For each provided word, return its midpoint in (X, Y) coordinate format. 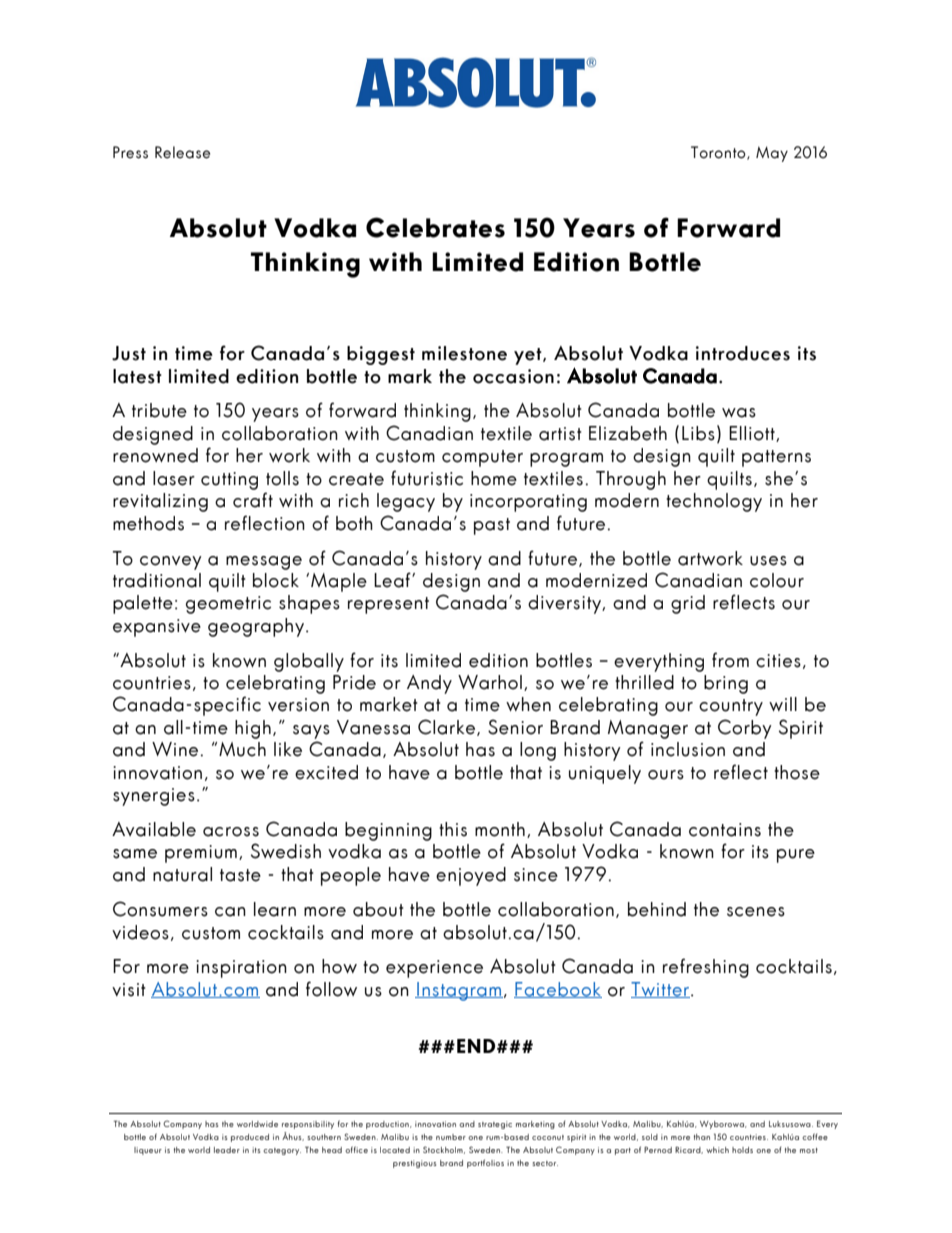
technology (714, 502)
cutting (229, 481)
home (494, 478)
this (453, 829)
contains (725, 830)
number (451, 1137)
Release (182, 152)
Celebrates (435, 227)
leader (227, 1150)
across (231, 832)
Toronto (719, 153)
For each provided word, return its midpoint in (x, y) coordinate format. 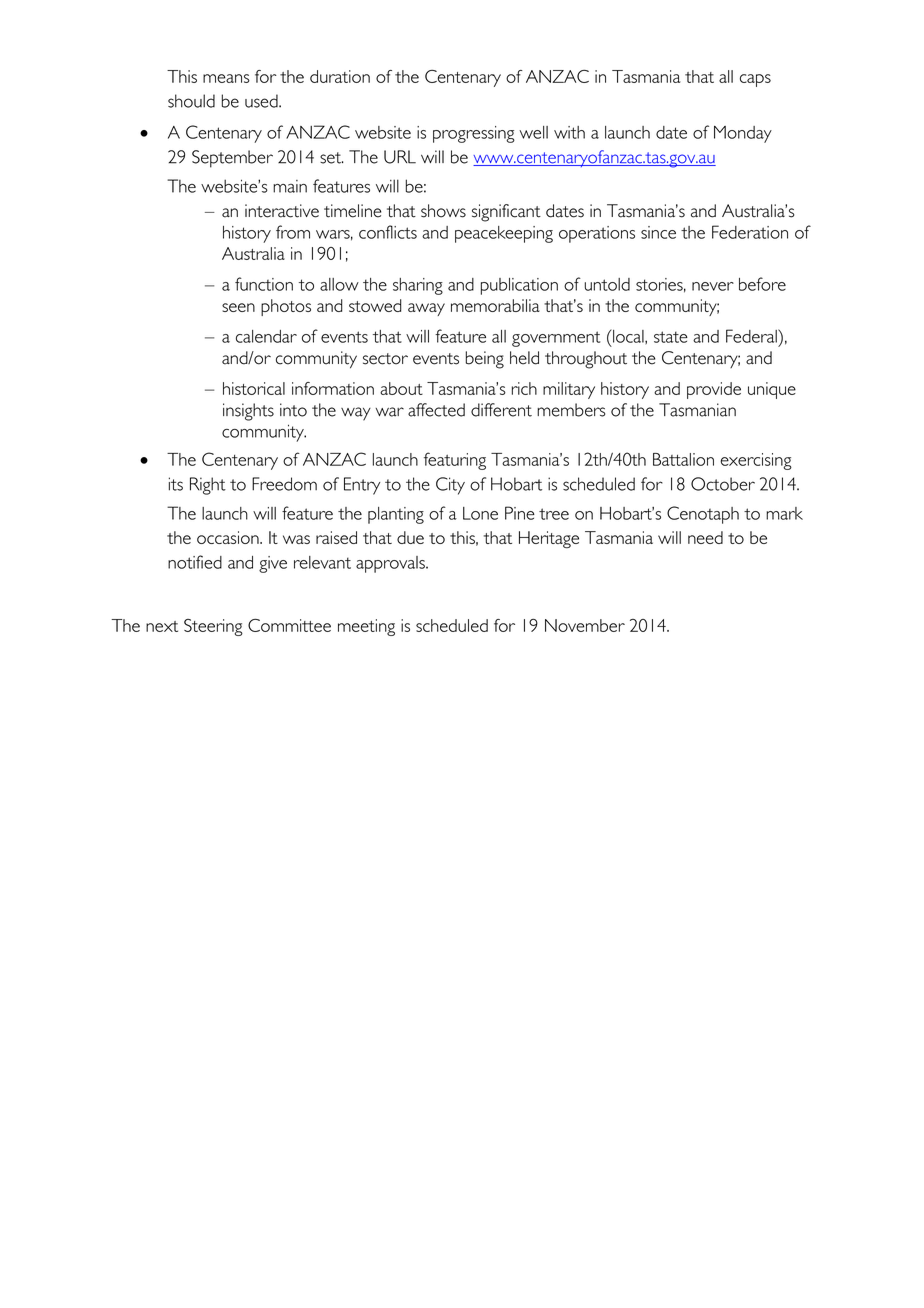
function (264, 284)
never (713, 286)
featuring (455, 461)
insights (248, 412)
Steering (213, 627)
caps (755, 80)
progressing (474, 134)
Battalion (683, 459)
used (262, 101)
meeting (366, 627)
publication (519, 286)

WHAT NEEDS TO BE DONE |
Recast the data from the line with "insights (248, 412)" through the end of the data as a two-column CSV with the columns item and coordinates, one row per line. Put each value in its own quoted field, with any line breaks replaced by spaces.

WRITTEN SOLUTION |
item,coordinates
"insights","(248, 412)"
"Steering","(213, 627)"
"caps","(755, 80)"
"progressing","(474, 134)"
"Battalion","(683, 459)"
"used","(262, 101)"
"meeting","(366, 627)"
"publication","(519, 286)"